HOW TO COMPLETE THIS TASK ▸ Lines outside the range are not wanted. Give again exactly the lines between the line holding "Given: Switch Google to Français" and the line holding "is (1040, 585).", inclusive, from the listing below.

*** DATA SHOWN ***

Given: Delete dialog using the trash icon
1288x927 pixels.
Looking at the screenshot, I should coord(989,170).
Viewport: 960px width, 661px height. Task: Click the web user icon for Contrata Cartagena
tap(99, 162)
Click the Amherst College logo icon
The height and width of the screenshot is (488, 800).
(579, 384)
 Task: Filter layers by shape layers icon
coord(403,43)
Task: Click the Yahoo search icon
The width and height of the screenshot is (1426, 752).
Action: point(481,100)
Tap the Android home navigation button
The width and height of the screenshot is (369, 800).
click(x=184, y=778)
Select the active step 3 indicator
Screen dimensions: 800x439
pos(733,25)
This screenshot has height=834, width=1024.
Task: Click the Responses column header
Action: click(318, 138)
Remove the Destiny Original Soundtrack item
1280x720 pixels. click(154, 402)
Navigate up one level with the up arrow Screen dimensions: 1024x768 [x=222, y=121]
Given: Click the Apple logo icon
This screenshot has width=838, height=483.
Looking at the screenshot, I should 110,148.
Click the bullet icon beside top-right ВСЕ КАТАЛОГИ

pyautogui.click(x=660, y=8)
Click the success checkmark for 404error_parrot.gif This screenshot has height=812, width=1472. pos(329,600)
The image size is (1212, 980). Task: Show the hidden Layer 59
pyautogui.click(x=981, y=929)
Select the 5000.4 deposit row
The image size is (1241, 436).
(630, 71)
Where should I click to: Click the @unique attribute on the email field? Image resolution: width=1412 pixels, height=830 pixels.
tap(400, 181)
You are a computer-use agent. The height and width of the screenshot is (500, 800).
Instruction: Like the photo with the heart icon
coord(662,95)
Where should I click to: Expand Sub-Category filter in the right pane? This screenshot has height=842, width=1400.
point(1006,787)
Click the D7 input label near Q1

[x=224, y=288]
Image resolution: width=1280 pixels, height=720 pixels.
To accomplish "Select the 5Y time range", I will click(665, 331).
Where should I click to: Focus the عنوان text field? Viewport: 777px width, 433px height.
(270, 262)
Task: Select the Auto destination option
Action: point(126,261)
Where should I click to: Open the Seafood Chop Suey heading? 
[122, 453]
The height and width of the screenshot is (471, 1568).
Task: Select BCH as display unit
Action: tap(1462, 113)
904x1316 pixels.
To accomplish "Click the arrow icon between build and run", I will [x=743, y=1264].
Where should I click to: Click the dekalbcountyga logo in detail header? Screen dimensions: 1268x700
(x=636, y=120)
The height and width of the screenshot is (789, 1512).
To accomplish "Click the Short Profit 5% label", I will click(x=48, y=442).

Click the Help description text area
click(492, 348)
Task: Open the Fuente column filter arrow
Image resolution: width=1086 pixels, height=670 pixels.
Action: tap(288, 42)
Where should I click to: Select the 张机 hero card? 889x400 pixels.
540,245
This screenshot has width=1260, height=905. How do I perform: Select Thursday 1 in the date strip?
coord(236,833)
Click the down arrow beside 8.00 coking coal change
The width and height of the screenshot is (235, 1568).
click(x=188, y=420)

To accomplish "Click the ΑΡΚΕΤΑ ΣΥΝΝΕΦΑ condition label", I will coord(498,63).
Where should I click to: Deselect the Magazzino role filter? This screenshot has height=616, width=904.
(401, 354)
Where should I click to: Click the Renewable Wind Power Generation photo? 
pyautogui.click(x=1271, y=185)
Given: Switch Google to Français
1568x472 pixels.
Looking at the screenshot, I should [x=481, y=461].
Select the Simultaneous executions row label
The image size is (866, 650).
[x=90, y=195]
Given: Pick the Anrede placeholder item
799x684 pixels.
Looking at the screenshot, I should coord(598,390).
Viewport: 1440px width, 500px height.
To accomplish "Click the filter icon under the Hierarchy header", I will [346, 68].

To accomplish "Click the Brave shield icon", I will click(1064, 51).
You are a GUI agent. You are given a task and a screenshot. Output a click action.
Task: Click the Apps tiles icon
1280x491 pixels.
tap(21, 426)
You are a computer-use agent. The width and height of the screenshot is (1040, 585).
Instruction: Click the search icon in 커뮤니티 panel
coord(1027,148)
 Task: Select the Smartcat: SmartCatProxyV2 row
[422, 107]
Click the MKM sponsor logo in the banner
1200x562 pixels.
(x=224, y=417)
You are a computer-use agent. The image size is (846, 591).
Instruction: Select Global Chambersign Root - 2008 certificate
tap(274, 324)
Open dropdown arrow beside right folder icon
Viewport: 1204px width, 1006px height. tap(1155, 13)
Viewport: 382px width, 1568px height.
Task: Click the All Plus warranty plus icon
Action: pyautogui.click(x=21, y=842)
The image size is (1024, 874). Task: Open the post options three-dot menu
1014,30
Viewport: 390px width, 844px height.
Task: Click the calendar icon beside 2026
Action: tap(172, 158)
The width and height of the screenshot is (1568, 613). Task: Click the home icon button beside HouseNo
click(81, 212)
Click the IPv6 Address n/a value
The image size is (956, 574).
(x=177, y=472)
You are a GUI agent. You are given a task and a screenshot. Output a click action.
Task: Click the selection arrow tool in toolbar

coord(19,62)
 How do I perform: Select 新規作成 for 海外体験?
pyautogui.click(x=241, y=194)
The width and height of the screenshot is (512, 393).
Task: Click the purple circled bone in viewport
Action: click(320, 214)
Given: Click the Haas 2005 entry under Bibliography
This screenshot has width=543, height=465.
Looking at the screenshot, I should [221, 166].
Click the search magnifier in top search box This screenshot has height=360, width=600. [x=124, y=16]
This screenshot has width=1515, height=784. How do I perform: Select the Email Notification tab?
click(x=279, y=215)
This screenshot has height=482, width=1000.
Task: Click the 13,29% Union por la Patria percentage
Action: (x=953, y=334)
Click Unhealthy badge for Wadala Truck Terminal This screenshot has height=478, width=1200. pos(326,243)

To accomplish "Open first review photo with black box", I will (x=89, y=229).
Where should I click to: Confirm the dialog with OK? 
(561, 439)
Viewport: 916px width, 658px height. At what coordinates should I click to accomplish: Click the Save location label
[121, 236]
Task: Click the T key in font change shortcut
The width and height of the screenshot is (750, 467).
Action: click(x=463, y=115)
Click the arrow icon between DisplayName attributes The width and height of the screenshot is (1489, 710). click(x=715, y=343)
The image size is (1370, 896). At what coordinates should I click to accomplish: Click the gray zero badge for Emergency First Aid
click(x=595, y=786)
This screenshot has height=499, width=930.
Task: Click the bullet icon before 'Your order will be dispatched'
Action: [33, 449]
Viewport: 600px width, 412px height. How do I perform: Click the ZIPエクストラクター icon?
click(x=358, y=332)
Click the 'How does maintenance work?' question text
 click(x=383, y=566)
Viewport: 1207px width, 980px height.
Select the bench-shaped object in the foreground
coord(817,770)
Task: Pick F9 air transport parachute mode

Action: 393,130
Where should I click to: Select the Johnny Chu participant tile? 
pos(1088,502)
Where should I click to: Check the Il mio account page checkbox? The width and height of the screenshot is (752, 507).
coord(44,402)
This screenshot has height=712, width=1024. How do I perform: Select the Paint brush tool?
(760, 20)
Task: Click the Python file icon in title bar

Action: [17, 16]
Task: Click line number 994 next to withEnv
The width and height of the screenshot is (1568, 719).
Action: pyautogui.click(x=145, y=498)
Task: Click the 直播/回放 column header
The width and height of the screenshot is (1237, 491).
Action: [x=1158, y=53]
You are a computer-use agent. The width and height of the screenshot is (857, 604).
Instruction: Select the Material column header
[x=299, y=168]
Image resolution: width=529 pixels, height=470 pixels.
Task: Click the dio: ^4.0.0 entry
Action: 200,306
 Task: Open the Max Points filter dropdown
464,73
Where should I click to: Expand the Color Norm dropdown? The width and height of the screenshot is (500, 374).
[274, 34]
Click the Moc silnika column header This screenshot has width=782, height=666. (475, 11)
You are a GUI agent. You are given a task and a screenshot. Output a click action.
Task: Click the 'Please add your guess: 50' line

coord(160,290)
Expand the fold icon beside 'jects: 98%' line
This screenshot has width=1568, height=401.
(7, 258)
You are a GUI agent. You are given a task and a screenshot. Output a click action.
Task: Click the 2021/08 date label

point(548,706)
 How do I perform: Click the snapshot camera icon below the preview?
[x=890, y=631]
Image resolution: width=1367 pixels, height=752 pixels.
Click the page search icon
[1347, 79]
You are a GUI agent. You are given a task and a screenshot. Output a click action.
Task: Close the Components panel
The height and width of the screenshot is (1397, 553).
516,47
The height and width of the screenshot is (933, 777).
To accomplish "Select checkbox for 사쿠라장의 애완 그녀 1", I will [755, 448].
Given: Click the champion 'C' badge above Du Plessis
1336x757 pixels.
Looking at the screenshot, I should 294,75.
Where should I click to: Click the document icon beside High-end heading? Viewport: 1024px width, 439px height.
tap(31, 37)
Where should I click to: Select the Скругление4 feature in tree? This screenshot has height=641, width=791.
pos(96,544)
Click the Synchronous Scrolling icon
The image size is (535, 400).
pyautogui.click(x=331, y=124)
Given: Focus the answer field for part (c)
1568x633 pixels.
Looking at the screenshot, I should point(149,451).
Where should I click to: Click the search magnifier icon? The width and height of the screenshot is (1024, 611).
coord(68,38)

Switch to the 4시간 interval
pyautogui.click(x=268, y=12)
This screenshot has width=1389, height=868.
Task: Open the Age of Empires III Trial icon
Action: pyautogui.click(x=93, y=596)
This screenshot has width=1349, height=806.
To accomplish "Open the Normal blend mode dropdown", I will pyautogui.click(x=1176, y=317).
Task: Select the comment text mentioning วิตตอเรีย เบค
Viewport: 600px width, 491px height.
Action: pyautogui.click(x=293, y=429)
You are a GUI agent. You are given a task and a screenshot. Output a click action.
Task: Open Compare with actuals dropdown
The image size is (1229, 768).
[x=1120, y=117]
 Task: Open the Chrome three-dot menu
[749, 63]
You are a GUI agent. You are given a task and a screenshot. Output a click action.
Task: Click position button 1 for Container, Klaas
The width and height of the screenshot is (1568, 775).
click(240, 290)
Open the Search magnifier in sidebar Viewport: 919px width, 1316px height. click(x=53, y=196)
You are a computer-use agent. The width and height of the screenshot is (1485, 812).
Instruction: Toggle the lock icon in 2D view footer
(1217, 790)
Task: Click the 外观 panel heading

*** End of DATA SHOWN ***

TASK ANSWER ▸
Given: Switch Google to Français
1568x472 pixels.
Looking at the screenshot, I should [x=481, y=461].
Select the Simultaneous executions row label
The image size is (866, 650).
[x=90, y=195]
Given: Pick the Anrede placeholder item
799x684 pixels.
Looking at the screenshot, I should coord(598,390).
Viewport: 1440px width, 500px height.
To accomplish "Click the filter icon under the Hierarchy header", I will [346, 68].

To accomplish "Click the Brave shield icon", I will click(1064, 51).
You are a GUI agent. You are given a task and a screenshot. Output a click action.
Task: Click the Apps tiles icon
1280x491 pixels.
tap(21, 426)
You are a computer-use agent. The width and height of the screenshot is (1040, 585).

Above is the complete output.